━━━ Texto citado ━━━

Al oro que Castilla recibía desde América, el reino español sumaba otro importante activo para los intereses de la casa Habsburgo: su infantería. Esta es la historia de algunos de los más célebres capitanes de los Tercios, cabezas de la unidad más belicosa de su tiempo
Capitán es una palabra procedente del latín, «caput», que significa cabeza. Desde tiempos del ejército romano, pasando por la caótica Edad Media, todos los brazos armados han necesitado cabezas. El cargo de capitán se asocia al valor y al respeto. Tan cerca de los soldados como para combatir a su lado, tan lejos de ellos como para congregar el mando sobre cientos. La jerarquía militar siempre ha reservado una posición intermedia para este peculiar rango militar. En la turbulenta Guerra de Flandes (1550-70), los soldados de los tercios, rodeados por oleadas de hostilidad, encontraban en los capitanes de sus compañías a auténticos patriarcas que encarnaban la experiencia del oficio. Un consuelo, en tierras remotas y furiosas.
No obstante, la tradición de míticos capitanes tiene largo recorrido en nuestro país. Tierra de batallas fronterizas durante la Reconquista, una enorme cantidad de hidalgos –nobles de bajo estrato– vislumbraba en el rango de capitán una oportunidad de alcanzar gloria y oro.
Con la gestación del Imperio, muchos de aquellos hidalgos se decidieron por viajar a América en busca de dorados porvenires, allí de manera informal eran designados como capitanes. Otros tantos, no por ello menos intrépidos, se alistaron a las compañías castellanas que combatieron en Italia, primero, y más tarde en la eterna guerra de los 80 años. Fue allí donde se concibió su leyenda.
Los capitanes de Flandes se encargaban del mando y disciplina de su compañía, un grupo de 250 soldados. Ya fuera infantería, caballería o arcabuceros, los capitanes podían hacerse cargo de cualquier situación. Si bien la parte estratégica estaba reservada al general y al maestre de campo, muchas decisiones tácticas quedaban a espesas de lo que cada capitán decidiera sobre la marcha. Las acertadas acciones tácticas de pequeñas compañías castellanas decidieron muchas batallas. Por ejemplo, en la batalla de Gravelinas la acertada intervención del capitán Carvajal determinó un incierto choque de infantería, con una ráfaga de pólvora quirúrgicamente ejecutada. Por supuesto, muchos, los que vivían lo suficiente fueron con el tiempo cargos de mayor peso. Para el imaginario popular, no obstante, han quedado identificados con la figura del soldado humilde, altivo y bravucón, pero de atronadora valentía.

━━━ Datos del ejercicio ━━━

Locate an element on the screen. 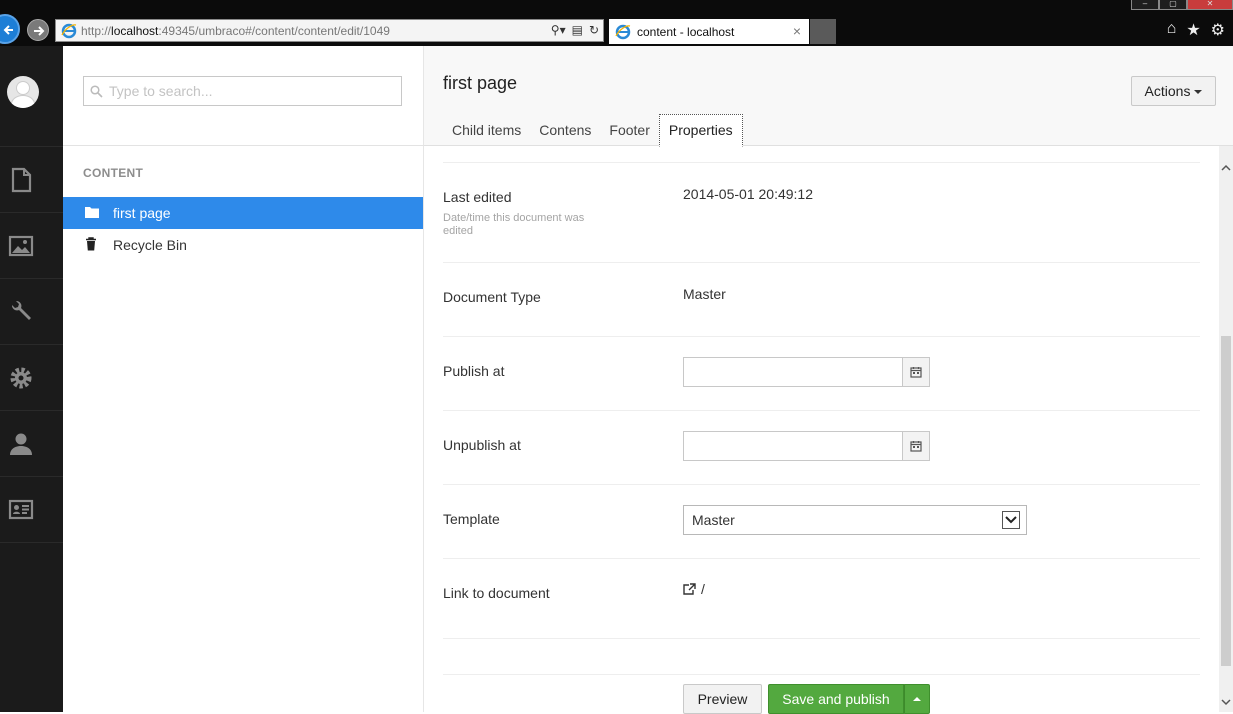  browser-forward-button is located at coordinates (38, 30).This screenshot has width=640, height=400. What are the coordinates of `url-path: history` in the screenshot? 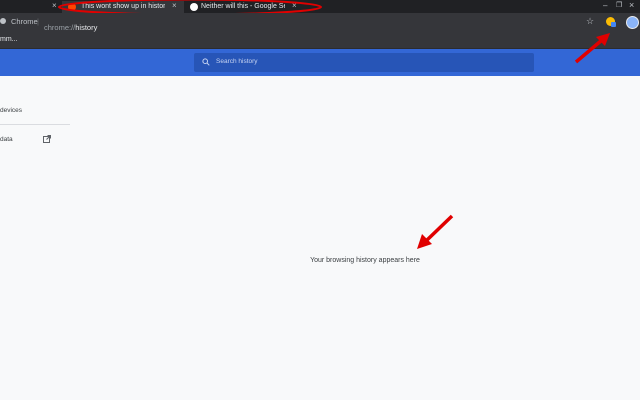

━━━

Tarea A
Reproduce, por favor, todo lo que va desde "No obstante, la" hasta "gloria y oro." en el texto sobre los capitanes de los Tercios.
Tarea B
Según el texto sobre los capitanes de los Tercios, ¿cuántos soldados formaban la compañía de un capitán de Flandes?
Los datos son un material independiente del texto sobre los capitanes de los Tercios.

Espacio de respuesta A
No obstante, la tradición de míticos capitanes tiene largo recorrido en nuestro país. Tierra de batallas fronterizas durante la Reconquista, una enorme cantidad de hidalgos –nobles de bajo estrato– vislumbraba en el rango de capitán una oportunidad de alcanzar gloria y oro.

Espacio de respuesta B
250 soldados.